Sew a 2" square to each corner of the 3 1/2" square like this.  Trim corner to 1/4" seam allowance and press triangle up. The upper right hand square has been trimmed.  Repeat sewing, trimming and pressing each corner as shown until you have finished all 4 corners.

To make the triangles, you need 2-4 3/16" squares of background fabric and 1 each of your other two fabrics.  Cut the squares like this.  Then pair up a background piece with each of the pieces of the other 2 squares, matching up the short sides.  They should all have the background fabric on the left side of the triangle as shown in the the last photo below.  Sorry, I don't have another photo to explain this.  You will end up with 8 quarter square triangle units.  Two from each fabric will need to be trimmed.  Line the point up at 2 1/8" and trim as shown below.  These smaller triangles are sewn to the sides of the center block made earlier as shown in last photo.

Sew the last 4 triangles on and you are finished!  

Tomorrow-Chimney Swallow

If you want to see another Nancy Cabot block, her Broken Star block, check out my post in the BlockBase Sew Along!

Thursday, February 14, 2013

Tennessee Circles quilt block

Tennessee Circles quilt block
February 14, 1933-"Puzzling Circles Are New Idea in Quilt Patterns" was the title of Nancy Cabot's Chicago Tribune column on this day.  She was referring to the Tennessee Circles quilt block also known as Tennessee Puzzle.

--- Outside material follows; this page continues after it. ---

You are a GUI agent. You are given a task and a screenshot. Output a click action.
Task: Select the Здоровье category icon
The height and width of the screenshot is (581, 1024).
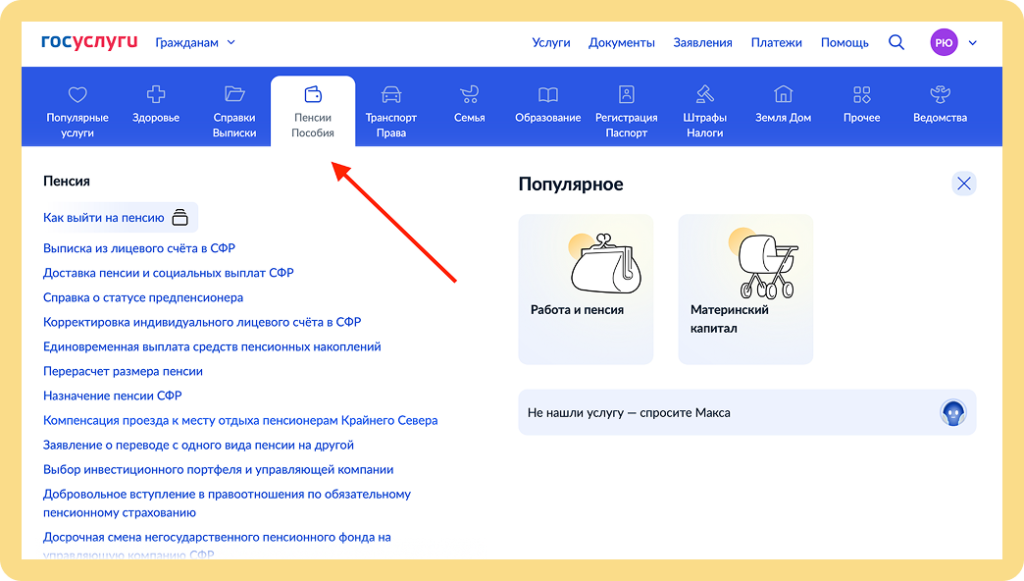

It took me a little bit to know what circles she was talking about.  She says that as each block is joined, more and more circles appear and lose the original block.  I drew it up in Electric Quilt and this is what I got using 12 blocks-

Tennessee Circles quilt

I love this block!  I think I'll have to make a whole quilt of it but not as six inch blocks, maybe twelve or fifteen inch ones!

There are just two basic templates to this block and you make four of each of them.  You can download the pattern for the six inch version here.

It can be found in BlockBase as #3083.